Rates Briefly Slip Under 6%
PostsRates Briefly Slip Under 6%

Rates Briefly Slip Under 6%

2 min read·Jan 11, 2026

Daily mortgage rates briefly fell below 6% this week for the first time since 2022, drawing attention from both buyers and homeowners. The drop followed an announcement from President Donald Trump indicating a proposed $200 billion purchase of mortgage backed bonds, intended to push borrowing costs lower and improve housing affordability.

After the announcement, the average 30 year fixed mortgage rate dipped to about 5.99%, with 15-year loans near 5.55%. By the following day, rates had moved back up slightly, settling just above 6%. While still lower than recent weeks, the move appears to be more of a short term reaction than a meaningful shift in the broader rate environment.

Historically, large scale bond purchases have influenced mortgage rates, but this proposed amount is modest compared to prior programs that exceeded $1 trillion. As a result, any downward pressure on rates is expected to be limited. Markets are still balancing inflation concerns, economic data, and long-term bond yields, which continue to keep mortgage rates elevated compared to pre 2022 levels.

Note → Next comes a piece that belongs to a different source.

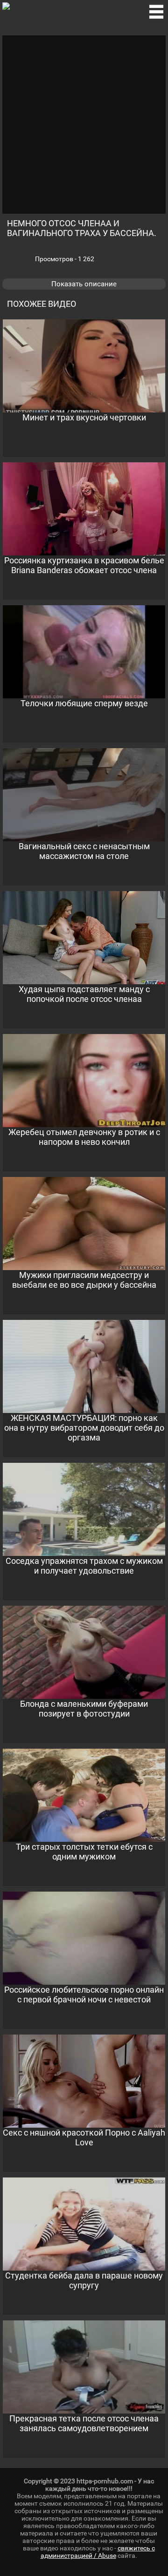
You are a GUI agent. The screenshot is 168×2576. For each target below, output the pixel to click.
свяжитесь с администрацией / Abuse (98, 2551)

For homeowners with rates in the high 7% range, this brief dip could present a narrow refinancing window. For buyers, however, the change is unlikely to significantly alter affordability or purchasing decisions. Current conditions do not suggest a return to the ultra low mortgage rates seen during the pandemic.

The takeaway is simple: rates may fluctuate in the short term, but the overall trend remains relatively stable near the 6% range. Any decisions around buying or refinancing should be made with long term goals in mind, rather than reacting to brief market movements.